• [EXERCISE PASSAGE]
BEGIN

Children are not school ready: Of the nearly 25 million children born in India every year, about 99% enrol in school at the age of 5 or 6. However, as the report ASER 2019: ‘Early Years‘ reveals, many children enter school without being school-ready. Only 10.7% of children aged 5 could match pictures beginning with the same sound, and only 17.5% could complete a simple pictorial pattern.
Lack of quality: Despite multiple actors and a variety of interventions and initiatives, achieving quality ECCE still remains a challenge. According to the NEP 2020, ‘Presently, quality ECCE is not available to crores of young children, particularly children from socio-economically disadvantaged backgrounds’.
Neglect from parents/caregivers: The current parent/caregiver mindset is ‘Early years are the days for play’. NIPUN Bharat observes that one present barrier is that the parents/caregivers do no have a role to play in education if they themselves are illiterate and their role ends at sending the child to school.
Read more: Anganwadis should provide early childhood care and education |
What steps can be taken to improve ECCE?
Empower adults: There is a need to empower caring adults to engage in child’s early age learning. This can be done by (a) Creating access to local language resources, (b) Aligning learning outcomes for preschoolers with Ministry of Education guidelines, (c) Creating a National caregiver helpline where caring adults can get complete guidance in their local language, (d) Creating a platform that offers everything about “Early Learning” — from curriculums, resources, including books, toys, word activities and word games, etc.
Further, It has been found that male caregivers report higher levels of overall satisfaction compared with female caregivers’, thus opening up an opportunity for planned interventions to involve fathers/male caregivers.
Implement the strategy mentioned in NIPUN Bharat: The programme proposes that change should be brought through campaigns, events, etc., drawing on key insights from successful public programmes like Polio eradication and Swachh Bharat in order to make ECCE a Jan Andolan or People’s movement.’
Convert the technology Divide to Dividend: ASER Report 2021 mentions that during the Covid-19 lockdown the availability of smartphones has almost doubled from 2018-2021. This signals a critical shift in parental mindset about the use of smartphones for learning.
Hence, technology in the ECCE space is not child facing, but can become a powerful tool to empower and enable caring adults to raise the quality of interactions with their children in the physical world.

END

• [DATA SECTION]

BEGIN

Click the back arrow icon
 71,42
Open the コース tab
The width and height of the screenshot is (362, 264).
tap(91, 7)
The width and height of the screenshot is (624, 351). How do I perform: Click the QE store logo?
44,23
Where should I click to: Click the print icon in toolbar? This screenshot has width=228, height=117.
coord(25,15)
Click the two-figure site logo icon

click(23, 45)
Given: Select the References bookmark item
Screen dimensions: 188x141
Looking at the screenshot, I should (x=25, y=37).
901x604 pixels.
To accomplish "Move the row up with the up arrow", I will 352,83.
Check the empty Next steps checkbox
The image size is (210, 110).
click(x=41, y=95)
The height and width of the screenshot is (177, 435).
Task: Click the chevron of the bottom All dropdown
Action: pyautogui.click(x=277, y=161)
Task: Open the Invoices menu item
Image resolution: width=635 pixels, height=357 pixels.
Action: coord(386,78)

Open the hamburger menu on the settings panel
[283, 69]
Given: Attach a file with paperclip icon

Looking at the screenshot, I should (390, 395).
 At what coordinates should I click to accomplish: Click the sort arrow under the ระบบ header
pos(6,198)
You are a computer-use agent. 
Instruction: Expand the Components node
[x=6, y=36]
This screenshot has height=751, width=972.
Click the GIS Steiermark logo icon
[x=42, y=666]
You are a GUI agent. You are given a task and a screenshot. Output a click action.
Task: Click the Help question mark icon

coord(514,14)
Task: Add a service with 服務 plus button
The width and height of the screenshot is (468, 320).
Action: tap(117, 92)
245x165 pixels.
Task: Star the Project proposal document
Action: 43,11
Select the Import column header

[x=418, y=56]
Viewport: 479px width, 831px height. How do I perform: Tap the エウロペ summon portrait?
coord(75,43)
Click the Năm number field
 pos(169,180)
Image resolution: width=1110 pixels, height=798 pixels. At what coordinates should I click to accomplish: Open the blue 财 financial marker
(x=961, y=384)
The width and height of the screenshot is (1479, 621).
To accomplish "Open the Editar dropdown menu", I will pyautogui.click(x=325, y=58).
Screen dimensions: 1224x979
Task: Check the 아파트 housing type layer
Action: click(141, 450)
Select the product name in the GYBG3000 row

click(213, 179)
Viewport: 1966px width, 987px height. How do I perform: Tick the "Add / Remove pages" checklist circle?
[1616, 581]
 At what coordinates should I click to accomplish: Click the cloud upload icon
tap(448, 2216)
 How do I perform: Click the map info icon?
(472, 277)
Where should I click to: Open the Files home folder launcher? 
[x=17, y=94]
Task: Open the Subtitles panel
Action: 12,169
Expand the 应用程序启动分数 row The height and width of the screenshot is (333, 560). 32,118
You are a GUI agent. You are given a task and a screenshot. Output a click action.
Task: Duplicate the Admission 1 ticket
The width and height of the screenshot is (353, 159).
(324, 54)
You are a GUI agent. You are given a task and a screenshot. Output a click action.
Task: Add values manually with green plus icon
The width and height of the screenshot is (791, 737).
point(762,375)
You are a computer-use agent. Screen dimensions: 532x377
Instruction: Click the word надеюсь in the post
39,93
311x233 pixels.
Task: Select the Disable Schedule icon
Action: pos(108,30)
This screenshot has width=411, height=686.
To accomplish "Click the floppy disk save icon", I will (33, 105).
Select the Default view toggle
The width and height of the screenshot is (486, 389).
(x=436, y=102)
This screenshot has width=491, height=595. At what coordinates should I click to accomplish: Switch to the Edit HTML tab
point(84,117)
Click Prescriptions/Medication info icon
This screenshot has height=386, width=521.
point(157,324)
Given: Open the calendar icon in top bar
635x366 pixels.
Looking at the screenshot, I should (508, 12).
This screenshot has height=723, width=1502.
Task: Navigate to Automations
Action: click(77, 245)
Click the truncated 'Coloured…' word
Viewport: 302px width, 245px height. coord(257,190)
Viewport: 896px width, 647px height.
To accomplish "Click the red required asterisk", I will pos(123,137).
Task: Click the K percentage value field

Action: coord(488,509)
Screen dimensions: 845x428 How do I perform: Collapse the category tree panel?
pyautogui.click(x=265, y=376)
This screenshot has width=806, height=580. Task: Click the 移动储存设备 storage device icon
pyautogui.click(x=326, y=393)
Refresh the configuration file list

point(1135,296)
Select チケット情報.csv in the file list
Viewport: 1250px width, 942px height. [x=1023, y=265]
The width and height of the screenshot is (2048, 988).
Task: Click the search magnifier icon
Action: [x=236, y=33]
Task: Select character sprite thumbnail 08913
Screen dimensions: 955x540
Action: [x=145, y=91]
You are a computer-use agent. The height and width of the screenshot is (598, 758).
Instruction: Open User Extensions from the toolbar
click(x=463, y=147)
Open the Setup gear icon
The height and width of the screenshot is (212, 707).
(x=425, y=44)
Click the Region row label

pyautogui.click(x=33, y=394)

END

• [WHAT TO WORK ON]
A – Quote the passage on early childhood care and education word for word, starting with "Lack of quality: Despite" and going on through "socio-economically disadvantaged backgrounds’.".
B – Summarize the passage on early childhood care and education in two sentences.
C – Continue the passage on early childhood care and education from the point at which it stops.

• [OUTPUTS IN ORDER]
A –
Lack of quality: Despite multiple actors and a variety of interventions and initiatives, achieving quality ECCE still remains a challenge. According to the NEP 2020, ‘Presently, quality ECCE is not available to crores of young children, particularly children from socio-economically disadvantaged backgrounds’.

B – Although about 99% of children in India enrol in school at age 5 or 6, many arrive without being school-ready, quality ECCE is still unavailable to crores of young children, and many parents/caregivers believe their role ends at sending the child to school. To improve ECCE, the passage proposes empowering caring adults with local-language resources, guidance and learning platforms, making ECCE a people's movement as NIPUN Bharat suggests, and using the wider availability of smartphones as a tool for adults rather than children.

C –
Turning the multilingual classroom into a resource rather than a barrier: The UNICEF-LLF ‘Guidelines for Implementation of Early Learning Programs’ mentions that including children’s local language helps to promote ‘an equitable learning environment’, ‘a strong platform for learning the school language’, and ‘higher-order work like thinking, reasoning and expression’.
So, the government can fast track the recommendations of the NEP, such as generation of textbooks, Teacher Learning Materials, and ‘enjoyable and inspirational books’ in local languages.
Make ECCE inclusive: The NEP 2020 specifically calls out that ‘children who come from families that are economically disadvantaged’ reap the ‘greatest dividends’ with early childhood education. This can be done by (a) Inclusion of all Socio Economically Disadvantaged Groups (SEDGs) at the three levels of access, participation, and learning outcomes; (b) Certain geographical areas contain significantly larger proportions of SEDGs. These areas should be declared Special Education Zones (SEZs) where all the schemes and policies are implemented to the maximum; (c) Specially targeting girls, who cut across all underrepresented groups; (d) Ensuring inclusion and equal participation of children with disabilities in ECCE.
Despite the setback due to the pandemic, with the trend of children now returning to schools, India needs to expand the opportunities to the youngest children of India. Policy intent exists, what is now required is an ecosystem to create, contribute, and leverage building blocks required to create diverse solutions and resources for the sake of ECCE.